In reading Michael Horowitz’s “Defensive Computing” blog on ComputerWorld this morning (it’s entitled “Windows 7 Restore: less trustworthy than XP?” I was reminded how things can go wonky in a hurry when Microsoft changes its rules for system behavior. And for those who didn’t follow along from XP to Vista and thence to Windows 7, some of those rule changes can lead to some nasty surprises along the way.
Case in point: automatic system restores in Windows 7. As Horowitz quotes from MS documentation in his blog “System Restore in Windows 7 creates a scheduled restore point only if no other restore points have been created in the last 7 days.” XP makes restore points every day by default schedule, so I can see where dropping down from daily to weekly might be problematic, especially on volatile test systems where getting back to a stable state will be easier if users can expect restore points to be less than a week old.
I have several things to say about this phenomenon:
- It’s good to be aware of this default, and to make changes if it doesn’t work for your needs. One way to do that is to check out the How-to Geek’s instructions “Change How Often System Restore Creates Restore Points in Windows 7 or Vista,” where you find step-by-step instructions for using Task Scheduler to create Restore Points at a frequency and time of your choosing. Another way to do this is to use some kind of virtualization tool to run volatile OSes, which may then be captured with regular snapshots.
- When Windows 7 (or Vista) makes an image backup using the built-in backup utility, it captures a restore point at the same time it makes that backup. By scheduling image backups at a higher frequency than once a week, you’re guaranteed to do likewise for restore points. Here’s a screen cap from one of my fairly busy test machines that shows that both automatic and image backup restore points can be collapsed into a single snapshot (see first two entries below).
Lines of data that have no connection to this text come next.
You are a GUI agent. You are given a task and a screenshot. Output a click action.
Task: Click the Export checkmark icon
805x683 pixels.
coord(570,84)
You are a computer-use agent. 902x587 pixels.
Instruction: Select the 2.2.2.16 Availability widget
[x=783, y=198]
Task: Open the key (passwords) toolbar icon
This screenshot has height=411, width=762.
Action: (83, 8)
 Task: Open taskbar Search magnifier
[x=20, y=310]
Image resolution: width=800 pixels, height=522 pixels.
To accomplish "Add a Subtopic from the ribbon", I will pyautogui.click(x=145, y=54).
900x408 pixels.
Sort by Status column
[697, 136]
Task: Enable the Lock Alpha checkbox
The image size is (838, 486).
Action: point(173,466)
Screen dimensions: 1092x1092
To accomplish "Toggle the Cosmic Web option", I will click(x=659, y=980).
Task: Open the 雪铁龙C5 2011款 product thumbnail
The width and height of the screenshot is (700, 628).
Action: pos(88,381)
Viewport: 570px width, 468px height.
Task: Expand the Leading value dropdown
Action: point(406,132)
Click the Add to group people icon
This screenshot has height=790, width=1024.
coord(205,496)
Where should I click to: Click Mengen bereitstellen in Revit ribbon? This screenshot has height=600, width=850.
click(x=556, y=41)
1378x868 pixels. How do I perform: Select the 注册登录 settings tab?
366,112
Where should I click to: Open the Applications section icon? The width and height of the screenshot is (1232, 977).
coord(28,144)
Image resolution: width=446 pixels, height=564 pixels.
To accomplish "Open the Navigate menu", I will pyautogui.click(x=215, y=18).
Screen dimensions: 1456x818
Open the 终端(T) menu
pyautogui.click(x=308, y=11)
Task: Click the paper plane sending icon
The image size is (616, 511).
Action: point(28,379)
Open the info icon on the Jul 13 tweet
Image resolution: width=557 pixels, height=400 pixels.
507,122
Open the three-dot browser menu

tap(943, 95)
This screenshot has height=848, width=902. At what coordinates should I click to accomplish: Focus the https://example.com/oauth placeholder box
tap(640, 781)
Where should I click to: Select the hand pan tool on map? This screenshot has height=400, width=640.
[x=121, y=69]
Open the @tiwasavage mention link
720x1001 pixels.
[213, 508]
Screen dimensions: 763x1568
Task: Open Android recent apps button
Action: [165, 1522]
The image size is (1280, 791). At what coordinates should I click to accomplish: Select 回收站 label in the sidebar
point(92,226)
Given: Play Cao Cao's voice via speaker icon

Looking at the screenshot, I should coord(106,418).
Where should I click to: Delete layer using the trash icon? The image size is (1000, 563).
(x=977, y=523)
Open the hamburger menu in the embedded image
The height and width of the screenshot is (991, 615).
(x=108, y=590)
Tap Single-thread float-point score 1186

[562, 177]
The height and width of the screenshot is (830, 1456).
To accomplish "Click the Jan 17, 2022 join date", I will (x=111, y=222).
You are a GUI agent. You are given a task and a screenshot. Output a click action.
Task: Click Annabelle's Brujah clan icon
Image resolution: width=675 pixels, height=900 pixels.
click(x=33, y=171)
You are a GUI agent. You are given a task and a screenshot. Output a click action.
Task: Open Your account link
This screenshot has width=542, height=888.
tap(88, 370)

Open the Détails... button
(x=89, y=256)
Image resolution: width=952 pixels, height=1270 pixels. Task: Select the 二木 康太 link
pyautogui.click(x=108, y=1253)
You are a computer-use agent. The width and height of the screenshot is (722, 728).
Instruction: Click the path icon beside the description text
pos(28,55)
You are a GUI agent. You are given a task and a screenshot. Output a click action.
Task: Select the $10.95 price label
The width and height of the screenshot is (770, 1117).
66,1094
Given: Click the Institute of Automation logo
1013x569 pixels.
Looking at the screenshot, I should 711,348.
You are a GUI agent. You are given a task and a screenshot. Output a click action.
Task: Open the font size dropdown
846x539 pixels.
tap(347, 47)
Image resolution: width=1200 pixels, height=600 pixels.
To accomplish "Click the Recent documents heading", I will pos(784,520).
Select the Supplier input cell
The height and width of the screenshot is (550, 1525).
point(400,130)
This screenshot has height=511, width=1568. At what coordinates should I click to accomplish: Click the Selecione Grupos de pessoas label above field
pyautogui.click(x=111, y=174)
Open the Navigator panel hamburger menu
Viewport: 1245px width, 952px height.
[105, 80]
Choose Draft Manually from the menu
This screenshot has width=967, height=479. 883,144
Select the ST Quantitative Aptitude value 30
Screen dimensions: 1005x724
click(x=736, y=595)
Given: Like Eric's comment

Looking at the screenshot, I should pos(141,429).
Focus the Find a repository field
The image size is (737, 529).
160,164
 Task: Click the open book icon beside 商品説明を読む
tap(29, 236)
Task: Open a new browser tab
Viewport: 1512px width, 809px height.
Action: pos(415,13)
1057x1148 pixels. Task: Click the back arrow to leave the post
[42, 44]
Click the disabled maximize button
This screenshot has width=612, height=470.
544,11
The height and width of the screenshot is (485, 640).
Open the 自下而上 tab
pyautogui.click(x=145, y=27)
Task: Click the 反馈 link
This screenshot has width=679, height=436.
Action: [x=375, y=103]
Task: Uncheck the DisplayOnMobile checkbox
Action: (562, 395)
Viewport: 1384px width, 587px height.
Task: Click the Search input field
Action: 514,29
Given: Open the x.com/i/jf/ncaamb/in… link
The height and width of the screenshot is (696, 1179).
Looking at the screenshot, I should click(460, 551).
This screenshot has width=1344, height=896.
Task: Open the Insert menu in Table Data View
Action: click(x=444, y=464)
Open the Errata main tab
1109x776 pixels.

- I’ve been messing about with boot/system drive SSDs for over a year now, and I’ve learned to flout conventional wisdom and/or typical advice to turn off System Restore for such drives. Yeah, sure, it means more writes on those drives and probably a shorter lifetime, but I’ve learned the hard way that the convenience and quick fixes that restore points can deliver outweigh the extension to drive life that turning restore points off for SSDs can afford. Besides, I’m pretty sure I won’t be using those drives for more than 3-5 years anyway, and the “10,000 write limit” should last quite a bit longer than that.
When it comes to Windows 7 restore points, if you don’t like the default behavior, you can — and probably should — take steps to change it. Then you won’t have to be unpleasantly surprised to learn that your most recent restore point is 7 days old, because you can take steps to ensure it will never be any older than whatever frequency you schedule for restore point creation (using Task Manager, or some other automated scheduling tool) or system image backups (using the built-in utility).